### Work instruction
Write out nothing except the lines of the entries below, from the first through the one containing "Task: Edit the NC field with pencil icon", exactly and without pictures.

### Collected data
· · ·

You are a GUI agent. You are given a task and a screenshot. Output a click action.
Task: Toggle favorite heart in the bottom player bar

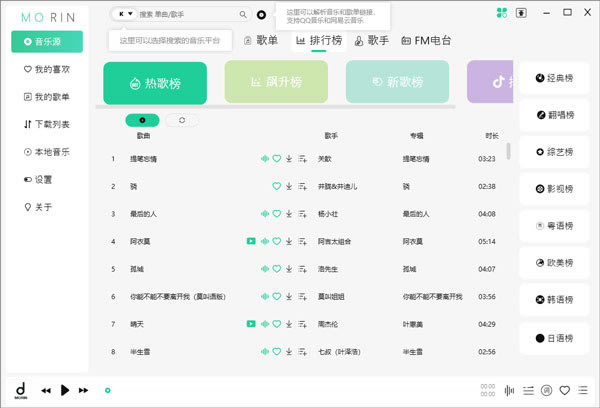pyautogui.click(x=565, y=390)
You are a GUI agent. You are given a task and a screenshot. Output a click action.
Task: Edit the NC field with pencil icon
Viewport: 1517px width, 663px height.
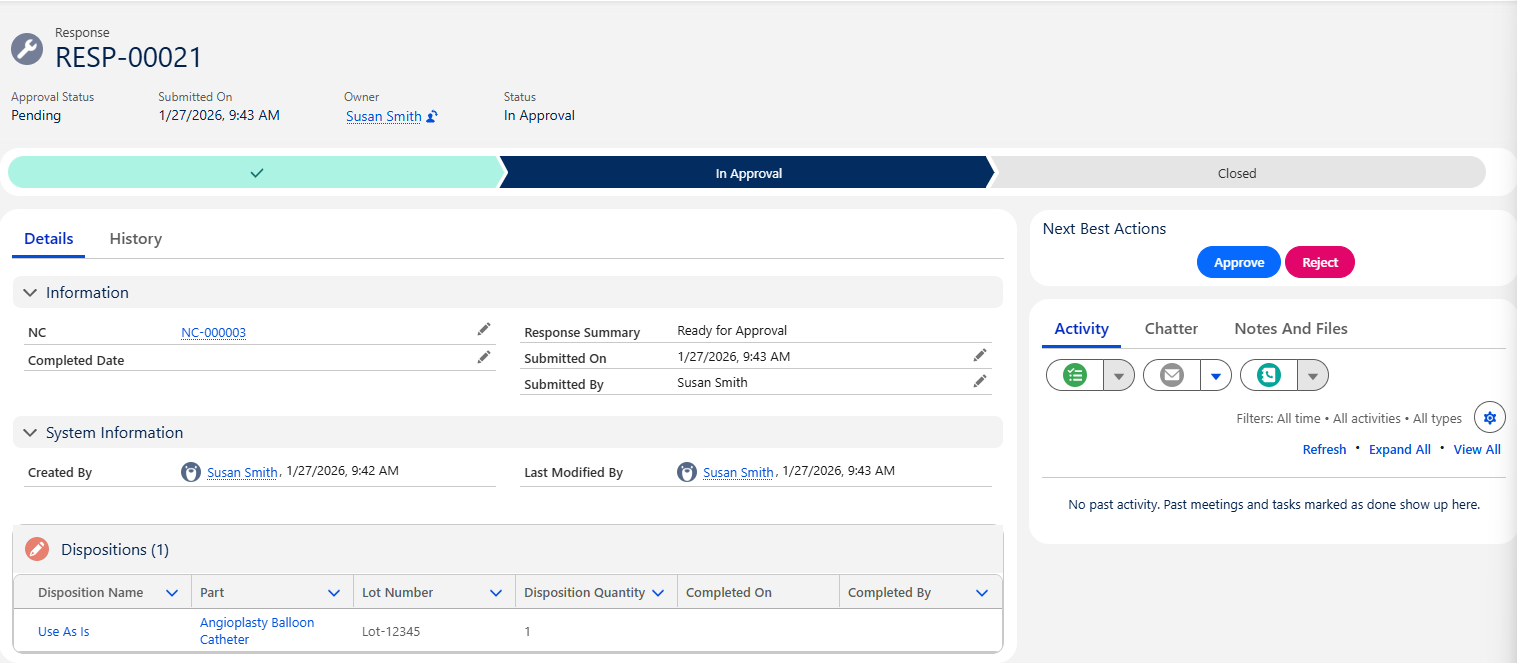[x=484, y=329]
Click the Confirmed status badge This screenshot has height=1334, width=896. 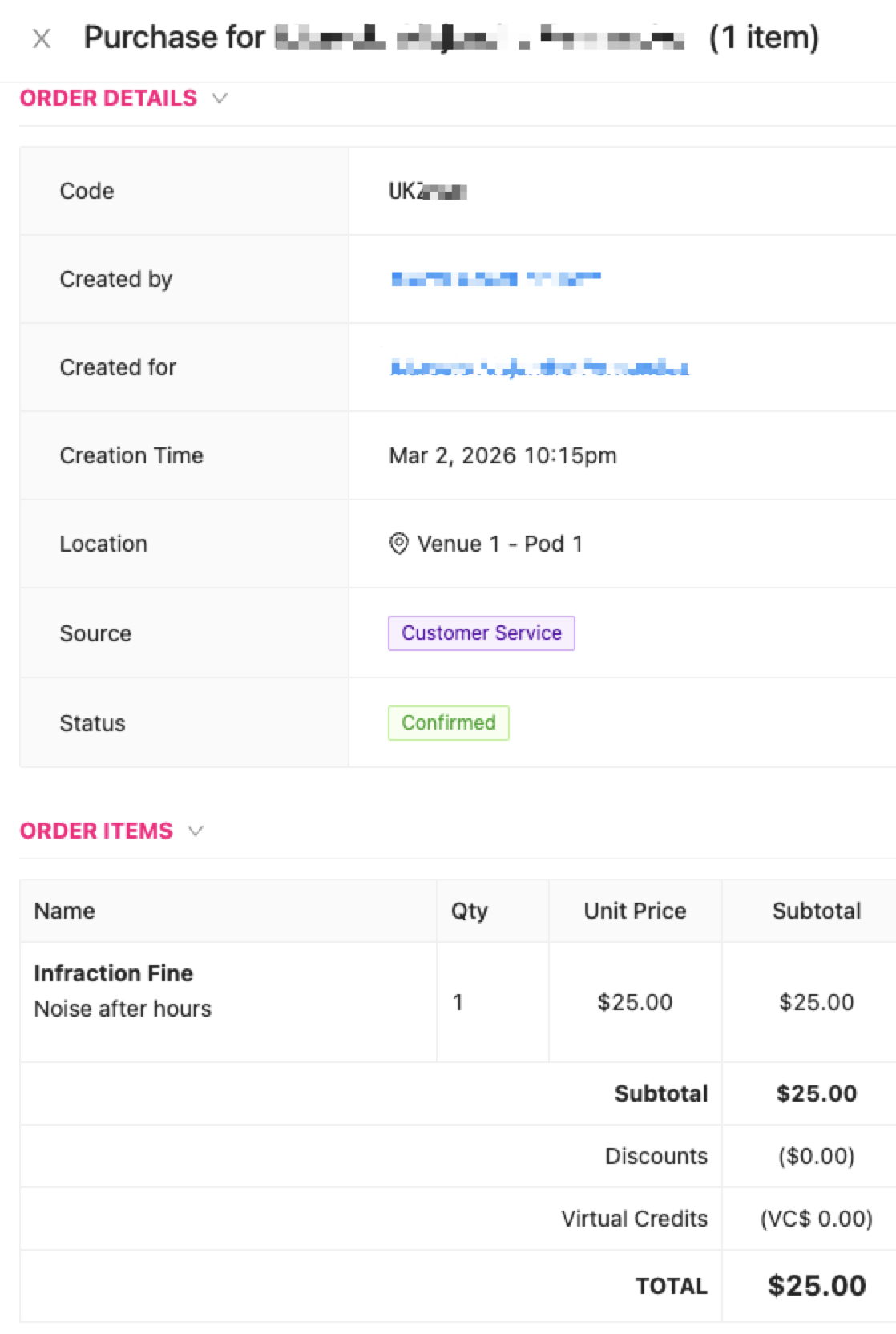(x=449, y=723)
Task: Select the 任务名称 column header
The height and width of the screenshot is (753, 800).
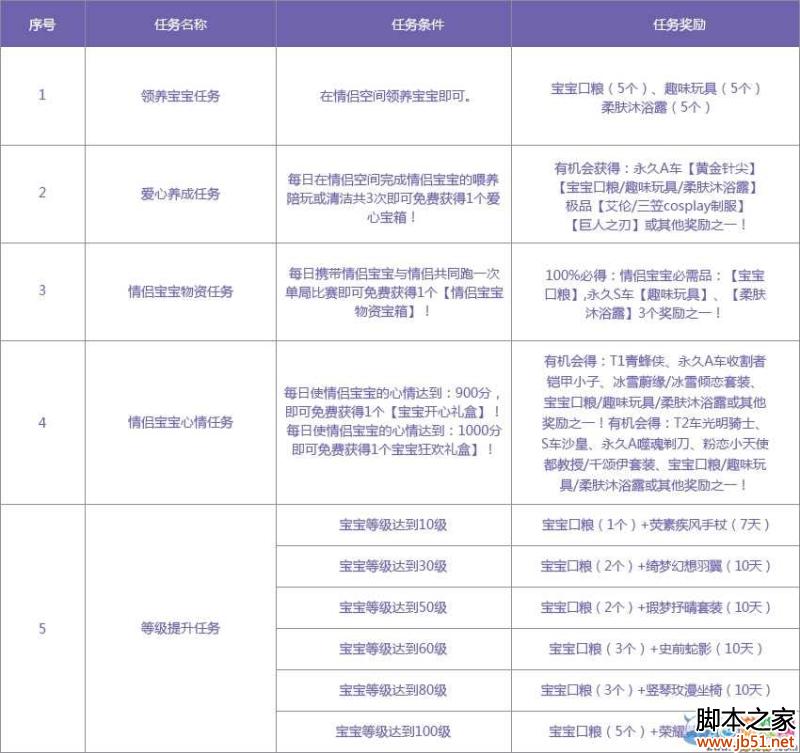Action: [180, 24]
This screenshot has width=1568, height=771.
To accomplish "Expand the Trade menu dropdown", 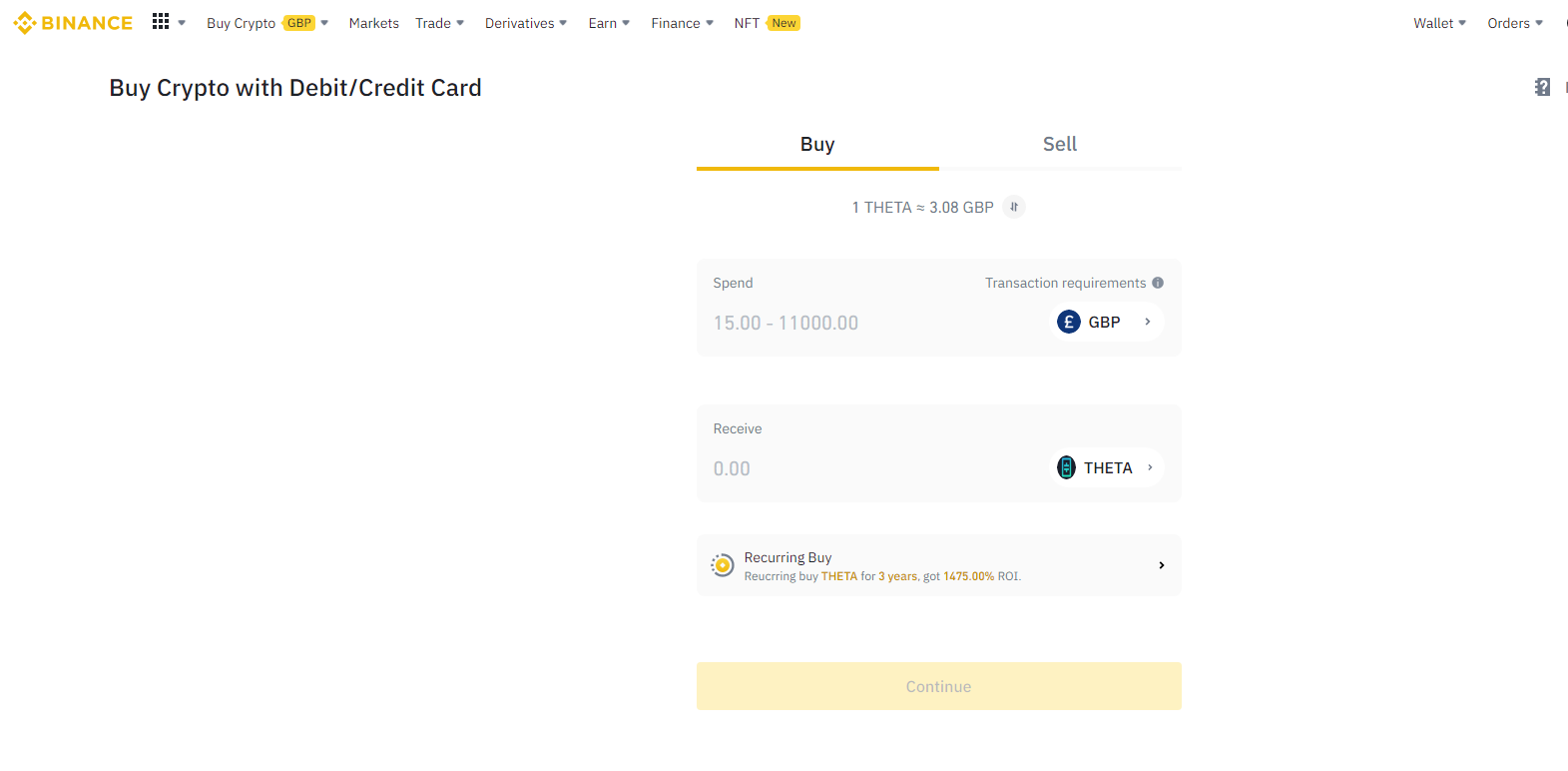I will click(x=440, y=23).
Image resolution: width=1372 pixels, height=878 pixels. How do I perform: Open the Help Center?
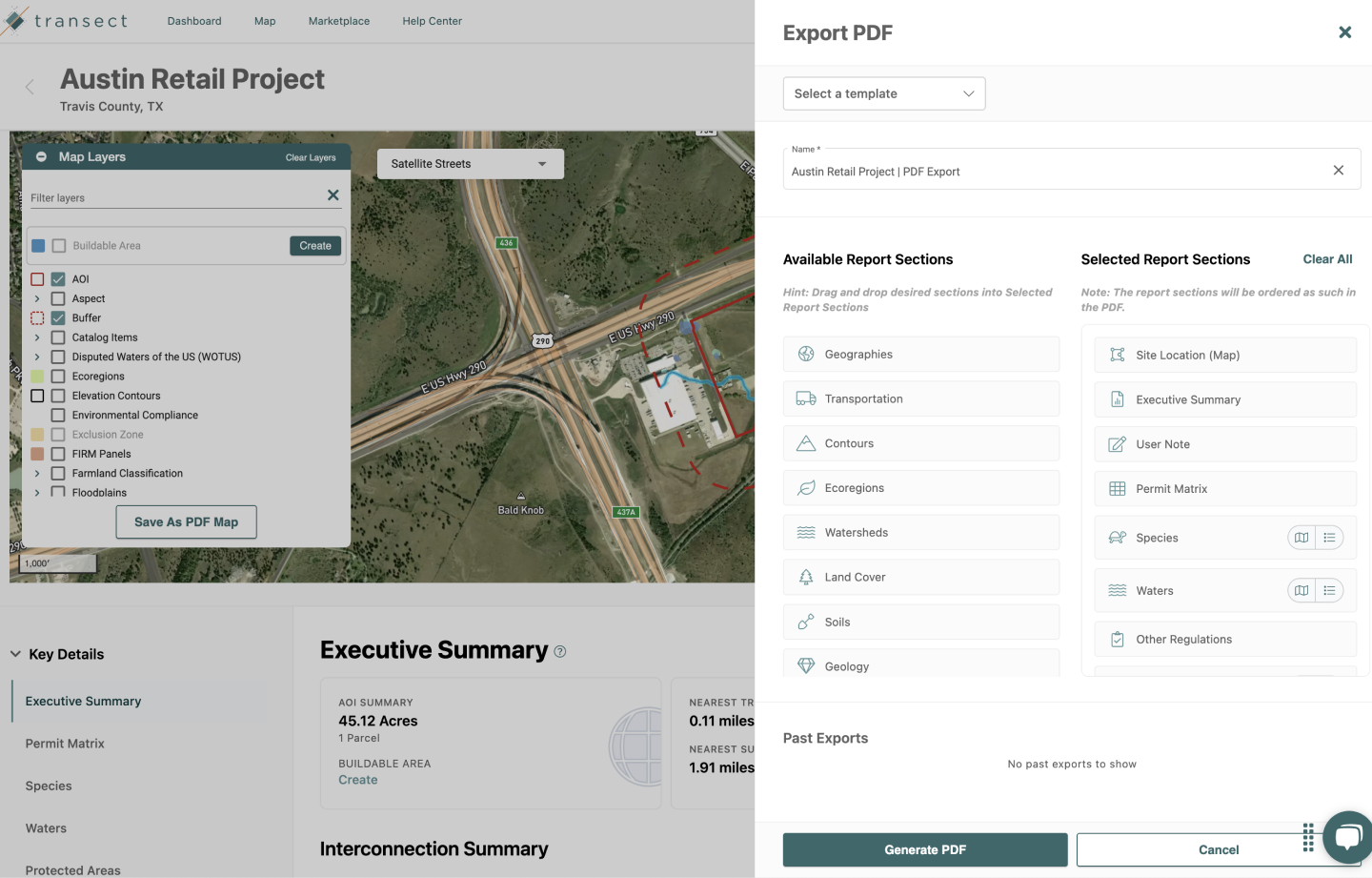pos(432,20)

· · ·

### Task solution
You are a GUI agent. You are given a task and a screenshot. Output a click action.
Task: Toggle favorite heart in the bottom player bar

pyautogui.click(x=565, y=390)
You are a GUI agent. You are given a task and a screenshot. Output a click action.
Task: Edit the NC field with pencil icon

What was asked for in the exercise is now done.